Even without Savchenko’s own testimony that she was taken across the border bound and with a bag over her head, it is seriously difficult to believe that between June 20 and July 3 the militants released her and she chose to make her own way – illegally! – to Russia in order to then be arrested and face charges that appear to be based solely on the militants’ claims. 

As reported here, the Russian authorities and government-controlled media assiduously avoided any mention of Savchenko’s capture by militants, beginning always with her supposed ‘voluntary’ arrival in Russia.  They have been equally careful to avoid mention of the fact that the defence has presented proof of an irrefutable alibi.  In contrast, the investigators have given only assurances that they have evidence to back the  prosecution.

The new charge under Article 322 of the RF criminal code is absurd as well because it is quite unclear why she is supposed to have illegally crossed the border.  

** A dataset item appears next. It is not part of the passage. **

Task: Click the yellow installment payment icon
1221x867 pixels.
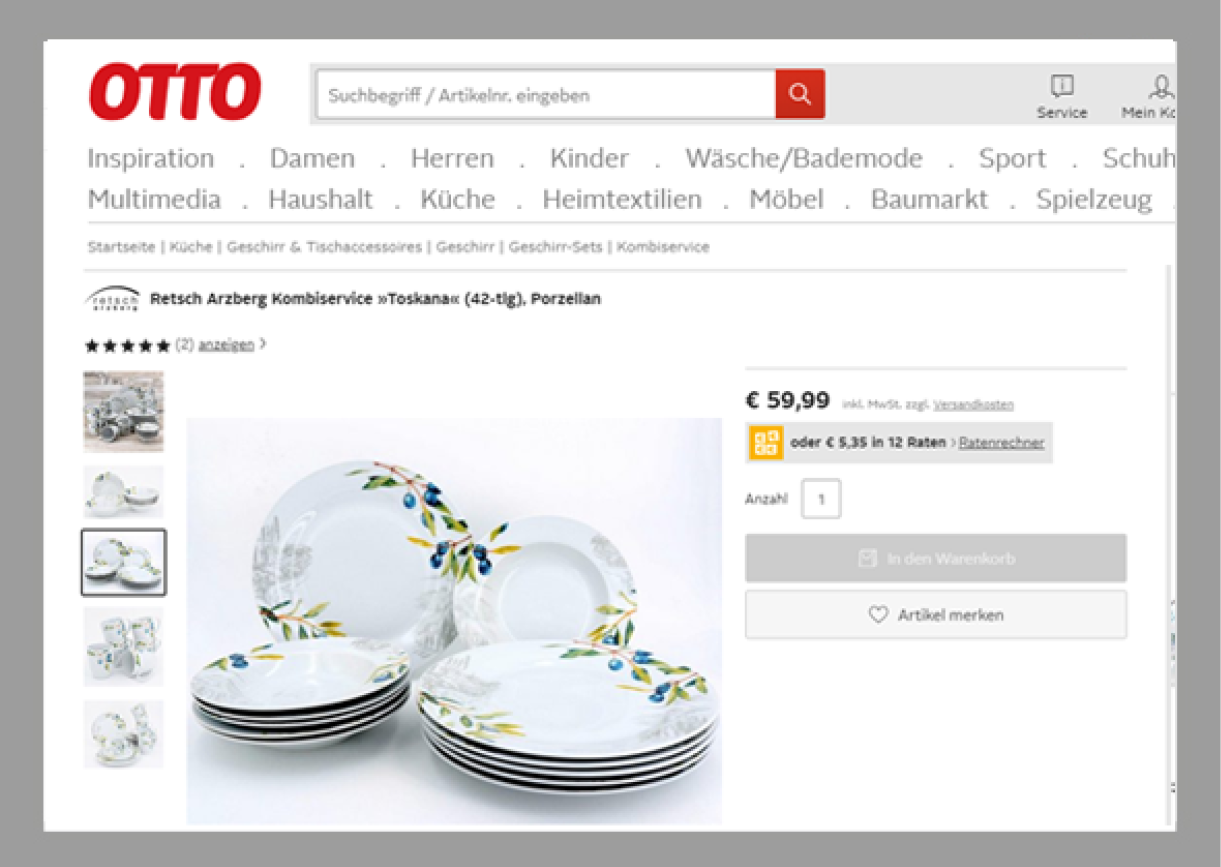Action: tap(766, 443)
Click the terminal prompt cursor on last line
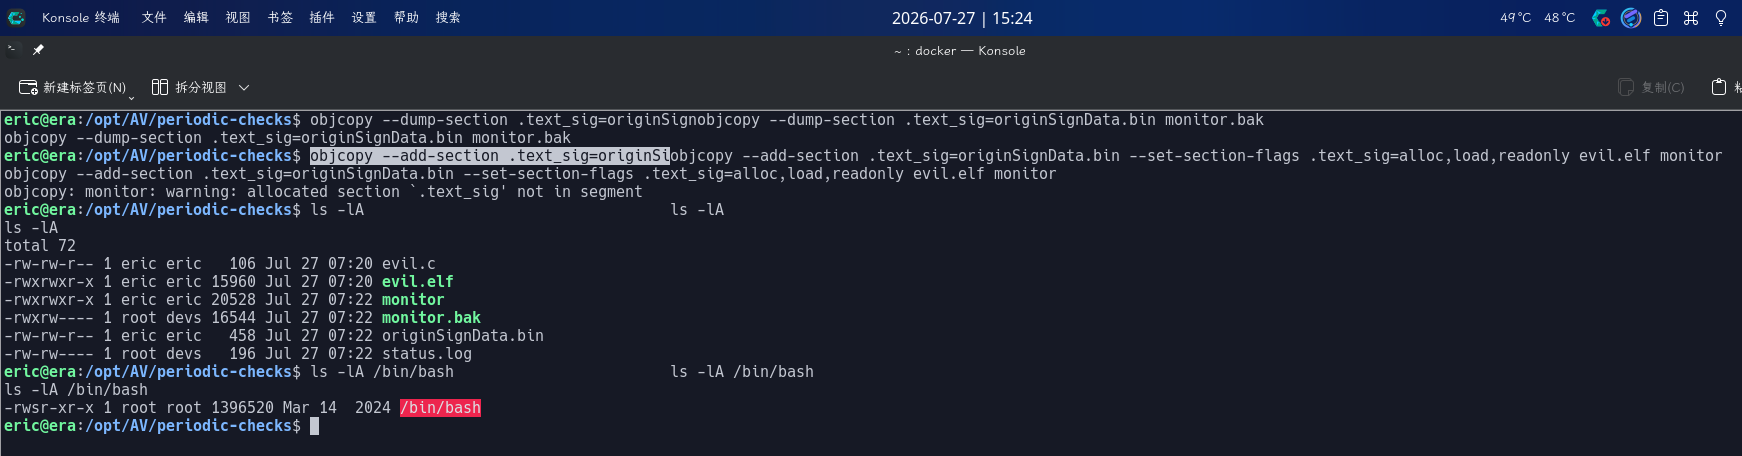The height and width of the screenshot is (456, 1742). click(314, 426)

Russia’s Investigative Committee and courts have already shown indifference to the impression their legal nihilism creates on another occasion.  In Oct 2012, Russia organized the abduction of left-wing activist Leonid Razvozzhaev from the centre of Kyiv;  He was taken immediately to Moscow where a court remanded him in custody. 

There had been no extradition request and Razvozzaev was in Ukraine legally.  He had also been in the process of applying for asylum meaning that he was under international protection when abducted.  The authorities in Russia claimed that Razvozzhaev had “handed himself in” and “confessed” to organization of mass riots as per an anti-opposition film on the pro-Kremlin NTV channel. Razvozzhaev was able from the courtroom to shout that he had been tortured into ‘confessing’.   He was later also charged with illegally crossing the border.  With all the evidence against this version of events, a Russian court in July this year convicted him (together with Sergey Udaltsov) of organizing mass disturbances and, in Razvozzhaev’s case, of illegally crossing the border.

Nadiya Savchenko’s life is now in danger.  Those in the Kremlin are demonstrating yet again their disregard for human life.  They are also shaming their country but that also appears to be of no concern to them.  Harder-hitting sanctions against those around Putin and the Russian population may also not help Nadiya Savchenko, but the Kremlin has left no other option.